The shortfall highlights the depth of the liquidity crisis at the Zimbabwe Stock Exchange-listed supermarket group, which is battling to avoid collapse after reporting a staggering US$29.6 million loss for the year ended March 31, 2025.

To stay afloat, the company is rolling out a recovery programme that includes asset sales, leaseback arrangements, and efforts to raise US$10.5 million to settle debts and re-establish credit lines with key suppliers.

Property Sales and Collateral Gap

According to unaudited financial statements, supermarket buildings and other immovable assets valued at about US$10.5 million have been earmarked for disposal.

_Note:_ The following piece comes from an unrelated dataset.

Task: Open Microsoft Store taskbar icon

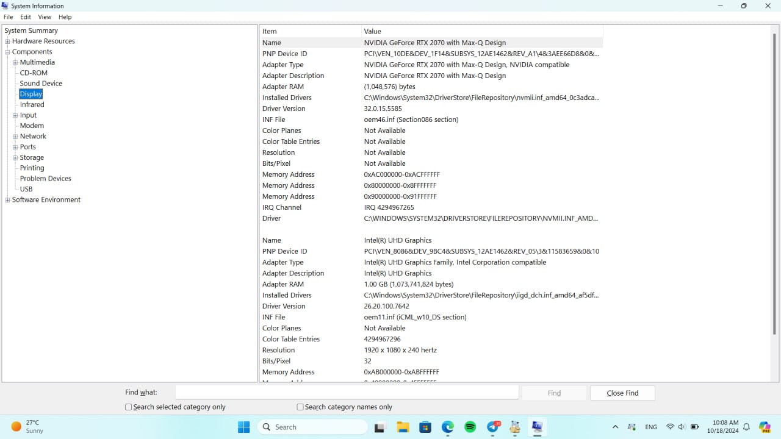Action: (425, 427)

By August 2025, offers worth US$7.3 million were on the table, with potential buyers open to long-term leaseback deals.

Other properties were pledged as collateral, including:

OK Mbuya Nehanda, Harare – US$3.21m

OK Glen View, Harare – US$1.83m

Birmingham Warehouse, Harare – US$3.7m

OK Gweru – US$2.7m

OK Malvern, Harare – US$1.42m

Harare Stand (Odar Township) – US$720,000

Harare Stand (Salisbury Township) – US$4.84m

Borrowdale Stand, Harare – US$6m

The combined value of these assets, US$19.58 million, falls short of the US$23 million debt they are tied to, underscoring the group’s precarious position.

Revenue Collapse and Cost Pressures

Revenue plunged 53% to US$240 million in 2025, driven by supply chain breakdowns, exchange rate volatility, and intensifying competition from the informal sector. Suppliers increasingly demanded hard currency payments or reduced credit terms, leaving shelves understocked.

Frequent power outages inflated operating costs, while currency controls distorted pricing structures. Despite cutting overheads by 51%, the savings were wiped out by the revenue collapse, leaving OK unable to meet its financial obligations.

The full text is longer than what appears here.